= P. H. Welshimer =

American theologian

Pearl Howard "P. H." Welshimer (April 6, 1873 – August 16, 1957) was an American Christian minister and author from Canton, Ohio, and well-known leader in the Restoration Movement.

Pearl Welshimer was born to Samuel and Louisa Jane Wilson Welshimer at Union Center, Union County, Ohio, on April 6, 1873. As a boy he selected for himself the middle name "Howard." In his adult years he was most often known simply as "P.H."

Welshimer graduated from Ohio Northern University at Ada in 1894. In his final year of school there, university president Henry Lehr pulled Welshimer aside and urged him to abandon the study of law for the ministry.

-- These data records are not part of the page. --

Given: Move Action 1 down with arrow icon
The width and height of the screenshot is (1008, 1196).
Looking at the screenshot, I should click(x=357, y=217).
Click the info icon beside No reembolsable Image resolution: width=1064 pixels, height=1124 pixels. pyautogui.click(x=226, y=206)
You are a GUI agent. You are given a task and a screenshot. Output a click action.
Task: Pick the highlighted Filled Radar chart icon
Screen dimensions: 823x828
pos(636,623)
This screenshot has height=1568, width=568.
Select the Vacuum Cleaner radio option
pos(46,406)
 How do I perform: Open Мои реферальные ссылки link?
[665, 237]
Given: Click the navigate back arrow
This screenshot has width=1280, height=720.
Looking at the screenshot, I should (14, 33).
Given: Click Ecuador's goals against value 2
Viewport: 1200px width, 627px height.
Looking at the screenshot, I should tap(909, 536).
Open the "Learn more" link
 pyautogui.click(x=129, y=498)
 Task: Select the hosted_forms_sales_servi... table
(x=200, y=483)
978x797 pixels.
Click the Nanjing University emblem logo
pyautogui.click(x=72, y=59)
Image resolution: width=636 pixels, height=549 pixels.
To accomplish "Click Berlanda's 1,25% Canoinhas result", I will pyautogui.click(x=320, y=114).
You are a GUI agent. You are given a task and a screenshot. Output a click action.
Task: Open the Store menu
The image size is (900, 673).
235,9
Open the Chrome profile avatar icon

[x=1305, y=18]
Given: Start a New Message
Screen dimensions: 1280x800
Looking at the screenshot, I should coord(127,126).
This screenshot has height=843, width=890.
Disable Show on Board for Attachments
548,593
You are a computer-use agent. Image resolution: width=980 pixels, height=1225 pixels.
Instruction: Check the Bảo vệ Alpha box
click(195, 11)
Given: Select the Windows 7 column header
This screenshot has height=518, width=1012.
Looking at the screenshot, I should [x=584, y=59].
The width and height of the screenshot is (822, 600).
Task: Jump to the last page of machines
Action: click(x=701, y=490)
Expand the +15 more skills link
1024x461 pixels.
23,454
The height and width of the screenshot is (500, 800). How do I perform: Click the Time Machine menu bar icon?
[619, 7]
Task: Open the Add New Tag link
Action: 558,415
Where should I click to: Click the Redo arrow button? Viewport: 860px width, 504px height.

As a result, Welshimer attended Hiram College to study preaching. After graduating from Hiram in 1897, Welshimer accepted a call to a church in Millersburg, Ohio.

Welshimer met his wife, Clara Hornig, in Millersburg. The two were married in her parents’ home in Vermilion, Ohio, on May 15, 1900. They had three children: Helen, Mildred (Phillips), and Ralph.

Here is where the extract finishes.